Loading configuration from /home/ctargett/Projects/msgqueue/upstart
job_class_unregister: Unregistered job /com/ubuntu/Upstart/jobs/gatling_2dbroadcast
conf_file_destroy: Destroyed unused job gatling-broadcast
conf_reload_path: Loading gatling-broadcast from /home/ctargett/Projects/msgqueue/upstart/gatling-broadcast.conf
parse_job: Creating new JobClass gatling-broadcast
job_class_register: Registered job /com/ubuntu/Upstart/jobs/gatling_2dbroadcast
job_class_unregister: Unregistered job /com/ubuntu/Upstart/jobs/gatling_2dbroadcast_2dworker
conf_file_destroy: Destroyed unused job gatling-broadcast-worker
conf_reload_path: Loading gatling-broadcast-worker from /home/ctargett/Projects/msgqueue/upstart/gatling-broadcast-worker.conf
parse_job: Creating new JobClass gatling-broadcast-worker
job_class_register: Registered job /com/ubuntu/Upstart/jobs/gatling_2dbroadcast_2dworker
job_class_unregister: Unregistered job /com/ubuntu/Upstart/jobs/gatling_2dmonitor
conf_file_destroy: Destroyed unused job gatling-monitor
conf_reload_path: Loading gatling-monitor from /home/ctargett/Projects/msgqueue/upstart/gatling-monitor.conf
parse_job: Creating new JobClass gatling-monitor
job_class_register: Registered job /com/ubuntu/Upstart/jobs/gatling_2dmonitor

job_register: Registered instance /com/ubuntu/Upstart/jobs/gatling_2dbroadcast/_
gatling-broadcast goal changed from stop to start
gatling-broadcast state changed from waiting to starting
event_new: Pending starting event
Handling starting event
event_finished: Finished starting event
gatling-broadcast state changed from starting to pre-start
gatling-broadcast state changed from pre-start to spawned
gatling-broadcast main process (21007)
gatling-broadcast state changed from spawned to post-start
gatling-broadcast state changed from post-start to running
event_new: Pending started event
Handling started event
event_finished: Finished started event
init: gatling-broadcast main process (21007) terminated with status 1
gatling-broadcast goal changed from start to stop
gatling-broadcast state changed from running to stopping
event_new: Pending stopping event
Handling stopping event
event_finished: Finished stopping event
gatling-broadcast state changed from stopping to killed
gatling-broadcast state changed from killed to post-stop
gatling-broadcast state changed from post-stop to waiting
event_new: Pending stopped event
job_change_state: Destroyed inactive instance gatling-broadcast
Handling stopped event
event_finished: Finished stopped event

Best Answer

I would guess the problem is that gatling-broadcast is failing to start one or more of the instances, probably since they are already running.

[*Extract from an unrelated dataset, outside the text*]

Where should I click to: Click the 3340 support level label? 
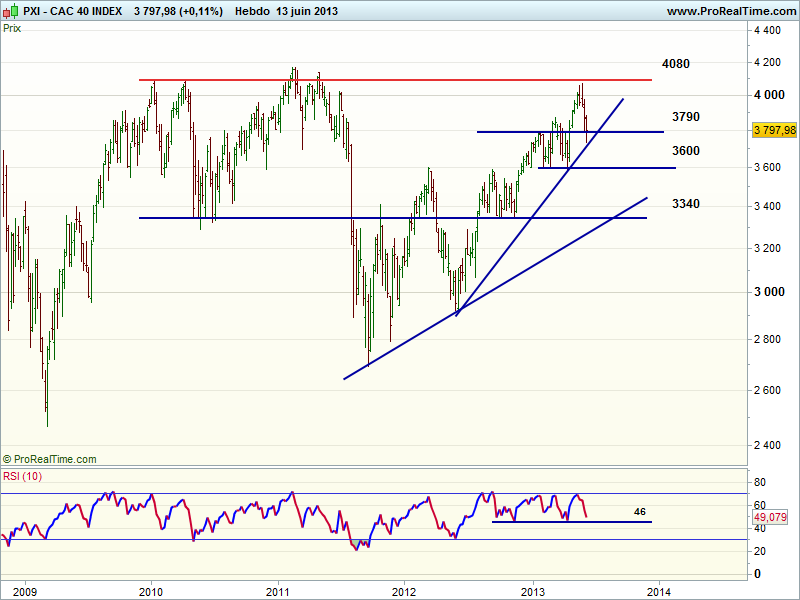point(685,204)
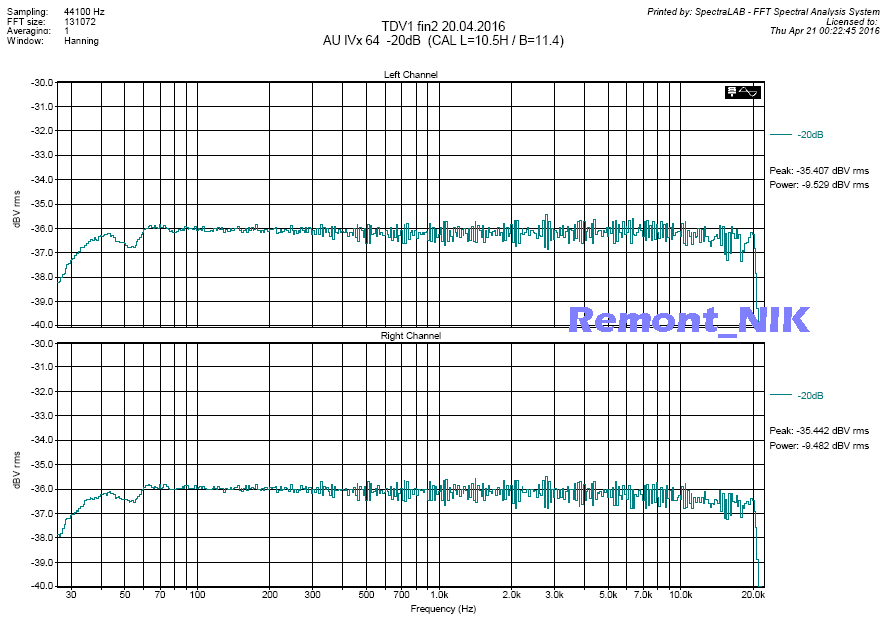Click the Frequency (Hz) axis label
Viewport: 887px width, 627px height.
443,608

Remember that Upstyart runs your job with 'sh -e' so if any simple command fails, the script will immediately exit. See:

http://upstart.ubuntu.com/cookbook/#debugging-a-script-which-appears-to-be-behaving-oddly

If you are running Ubuntu Precise, have a look at /var/log/upstart/gatling-broadcast.log. You might want to add "set -x" to the top of the script stanza to see exactly where it is failing.

The fix is easy:

script
    for i in `seq 21001 21004`; do
        start gatling-broadcast-worker PORT=$i || true
    done
end script

A better solution though would be to check the status of the specific instance of the gatling-broadcast-worker job and if it's not running attempt to start it. And if that fails, take some appropriate action.